Macrophage clustering and possible fusion to multinucleated giant cells are ways in which macrophages can contend with objects that are large and difficult to engulf. Descriptions of clusters, aggregates, and nests of tumor macrophages including adoptively transferred CAR-M (1–5) raise many questions about the mechanisms by which they form and any unique functions enabled by this spatial organization. Here, we associate macrophage clustering with phagocytosis of solid tumors and tumoroid models, determining that clustering results from upregulation of specific adhesion receptors on macrophages (Fig. 2) and from decreased actomyosin contractility (Fig. 3). Low actomyosin contractility and macrophage clustering seem to promote phagocytosis of cohesive targets in two ways: i) by enhancing pseudopod formation or extension (Fig. 3) and ii) by increasing the density of macrophages locally to permit coordination between intrusive pseudopods or intrudopodia for more effective disruption of target cell adhesions (Fig. 4). An analogy for such coordination might be found in American football where multiple defensive lineman use their arms and legs to pull and push through opposing players in an offensive line. Such analogies always have their limits, but immune cells are the body's defense against a tumor's evolving offense.

To better position our findings within a contemporary view of macrophage polarization, we focused on recently identified CXCL9⁺ TAMs that associate with favorable patient prognosis across many cancer types (1). CXCL9⁺ TAMs have a strong IFNγ activation signature consistent with their localization near T cells and also cluster with one another at the tumor nest–stroma interface in head and neck cancer and non–small cell lung cancer.

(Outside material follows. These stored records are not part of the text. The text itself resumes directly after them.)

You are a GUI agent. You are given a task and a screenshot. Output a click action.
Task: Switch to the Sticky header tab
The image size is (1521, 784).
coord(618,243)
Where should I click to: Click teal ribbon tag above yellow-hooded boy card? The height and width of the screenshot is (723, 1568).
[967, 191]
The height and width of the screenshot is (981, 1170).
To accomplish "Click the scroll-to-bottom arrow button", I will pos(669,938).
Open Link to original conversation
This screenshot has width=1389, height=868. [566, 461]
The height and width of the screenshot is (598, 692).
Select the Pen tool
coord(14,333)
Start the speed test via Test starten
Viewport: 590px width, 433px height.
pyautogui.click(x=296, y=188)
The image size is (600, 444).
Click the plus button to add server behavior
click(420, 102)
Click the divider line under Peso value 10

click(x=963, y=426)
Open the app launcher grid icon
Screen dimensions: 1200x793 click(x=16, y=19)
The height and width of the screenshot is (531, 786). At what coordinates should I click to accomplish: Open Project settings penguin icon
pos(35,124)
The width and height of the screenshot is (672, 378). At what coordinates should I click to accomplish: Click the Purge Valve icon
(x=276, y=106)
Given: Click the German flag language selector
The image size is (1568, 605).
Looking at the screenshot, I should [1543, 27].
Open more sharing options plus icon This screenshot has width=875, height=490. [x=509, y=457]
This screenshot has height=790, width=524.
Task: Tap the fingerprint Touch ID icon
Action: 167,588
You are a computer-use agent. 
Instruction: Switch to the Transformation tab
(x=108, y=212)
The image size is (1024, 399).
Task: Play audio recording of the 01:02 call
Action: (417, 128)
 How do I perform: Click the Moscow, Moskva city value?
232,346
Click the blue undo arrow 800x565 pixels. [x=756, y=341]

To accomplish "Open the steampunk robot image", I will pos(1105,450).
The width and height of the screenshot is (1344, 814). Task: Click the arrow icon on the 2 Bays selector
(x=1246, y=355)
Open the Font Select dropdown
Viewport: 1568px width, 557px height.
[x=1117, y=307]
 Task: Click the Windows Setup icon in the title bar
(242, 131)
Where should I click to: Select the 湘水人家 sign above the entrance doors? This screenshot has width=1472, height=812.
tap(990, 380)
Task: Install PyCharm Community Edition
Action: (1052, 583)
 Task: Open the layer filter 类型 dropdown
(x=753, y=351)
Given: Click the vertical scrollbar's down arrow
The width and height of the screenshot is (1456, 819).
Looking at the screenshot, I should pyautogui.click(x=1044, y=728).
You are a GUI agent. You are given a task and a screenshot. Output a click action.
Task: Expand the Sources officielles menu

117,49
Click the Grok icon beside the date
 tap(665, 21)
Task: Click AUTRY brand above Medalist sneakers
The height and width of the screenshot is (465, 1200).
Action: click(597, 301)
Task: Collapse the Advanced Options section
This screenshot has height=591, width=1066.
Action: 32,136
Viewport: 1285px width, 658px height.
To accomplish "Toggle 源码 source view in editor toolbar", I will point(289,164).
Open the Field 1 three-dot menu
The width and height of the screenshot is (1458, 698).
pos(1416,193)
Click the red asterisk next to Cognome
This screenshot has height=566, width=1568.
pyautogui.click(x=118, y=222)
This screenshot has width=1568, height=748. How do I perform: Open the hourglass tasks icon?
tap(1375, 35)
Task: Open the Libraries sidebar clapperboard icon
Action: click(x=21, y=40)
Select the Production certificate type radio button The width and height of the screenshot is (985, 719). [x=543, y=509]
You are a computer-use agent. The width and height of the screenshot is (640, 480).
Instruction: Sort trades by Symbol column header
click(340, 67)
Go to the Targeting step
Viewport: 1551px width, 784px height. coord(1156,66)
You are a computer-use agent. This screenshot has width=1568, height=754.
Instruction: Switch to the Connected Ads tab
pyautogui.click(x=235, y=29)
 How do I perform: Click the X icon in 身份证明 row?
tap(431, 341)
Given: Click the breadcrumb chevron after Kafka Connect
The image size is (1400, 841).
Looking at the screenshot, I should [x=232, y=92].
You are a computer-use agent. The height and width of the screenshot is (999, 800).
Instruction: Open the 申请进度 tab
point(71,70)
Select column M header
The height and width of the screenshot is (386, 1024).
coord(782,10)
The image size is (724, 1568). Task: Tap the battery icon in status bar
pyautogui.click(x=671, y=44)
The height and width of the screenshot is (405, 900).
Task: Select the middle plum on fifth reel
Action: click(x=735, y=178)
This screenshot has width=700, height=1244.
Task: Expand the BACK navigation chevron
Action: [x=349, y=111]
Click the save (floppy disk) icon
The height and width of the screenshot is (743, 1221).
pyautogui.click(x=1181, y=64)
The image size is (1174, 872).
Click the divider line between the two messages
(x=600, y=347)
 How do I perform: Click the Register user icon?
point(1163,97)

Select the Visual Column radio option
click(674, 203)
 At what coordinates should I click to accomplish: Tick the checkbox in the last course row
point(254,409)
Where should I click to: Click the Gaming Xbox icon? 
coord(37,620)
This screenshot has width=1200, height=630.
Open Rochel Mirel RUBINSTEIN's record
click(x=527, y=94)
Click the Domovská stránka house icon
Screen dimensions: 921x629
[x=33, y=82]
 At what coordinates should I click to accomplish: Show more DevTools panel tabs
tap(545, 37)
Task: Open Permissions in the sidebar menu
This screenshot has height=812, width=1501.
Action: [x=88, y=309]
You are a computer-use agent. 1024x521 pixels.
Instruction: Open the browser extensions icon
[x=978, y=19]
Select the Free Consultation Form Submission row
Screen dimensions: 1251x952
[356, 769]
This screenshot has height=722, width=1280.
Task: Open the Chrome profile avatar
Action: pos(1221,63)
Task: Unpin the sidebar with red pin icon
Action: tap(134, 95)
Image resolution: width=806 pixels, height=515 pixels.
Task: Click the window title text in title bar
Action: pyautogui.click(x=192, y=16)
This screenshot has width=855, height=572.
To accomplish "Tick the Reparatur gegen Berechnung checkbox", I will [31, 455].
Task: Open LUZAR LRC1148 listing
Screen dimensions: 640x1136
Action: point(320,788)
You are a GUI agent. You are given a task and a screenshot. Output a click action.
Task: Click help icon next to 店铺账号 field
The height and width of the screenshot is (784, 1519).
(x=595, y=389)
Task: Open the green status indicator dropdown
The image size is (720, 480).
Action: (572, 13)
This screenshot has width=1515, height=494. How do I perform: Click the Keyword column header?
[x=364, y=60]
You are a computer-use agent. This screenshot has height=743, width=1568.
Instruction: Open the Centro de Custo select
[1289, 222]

CXCL9⁺ TAMs may represent a subset of other IFNγ-activated TAMs identified on the basis of IL4I1 (interleukin-4-induced gene 1) expression (19, 20). In colorectal cancer, IL4I1⁺ TAMs associate with increased patient survival and also exhibit phagocytic activity (20), although phagocytosis was most likely directed against apoptotic cell corpses rather than proliferating tumor cells as we investigated here using immuno-tumoroids. Our analysis of cell-type–gene correlations reported in ref. 1 revealed that macrophage ITGAL expression correlates with a high ratio of antitumor CXCL9⁺ TAMs to protumor SPP1⁺ TAMs whereas several actomyosin-related genes (ACTN4, FLNB, and FSCN1) anticorrelate with this ratio. These findings align with our observations that M1 BMDMs upregulate Itgal (Fig. 2 C and D) and downregulate actin-bundling genes (Fig. 3C). Increased expression of integrin αL has been reported in several studies of in vitro macrophages activated with inflammatory stimuli (53–56) and may involve several signaling pathways such as STAT1, STAT5, and MAPK-family members JNK and ERK1/2. The latter is suggested by studies of T cell receptor activation (57) and may have relevance to ERK1/2 signaling downstream of macrophage Fc receptor activation (32, 58). Importantly, a high ITGAL:SPP1 ratio associates with survival across many cancer types similar to the CXCL9:SPP1 ratio, and this association applies to patients with high macrophage density or low CD8⁺ T cell density (Fig. 5 E and F). Thus, while the antitumor activity of CXCL9⁺ TAMs has been interpreted primarily through interactions with T cells, our experiments suggest such TAMs might also have advantages in tumor cell phagocytosis and as important effectors of macrophage checkpoint blockade and related therapies.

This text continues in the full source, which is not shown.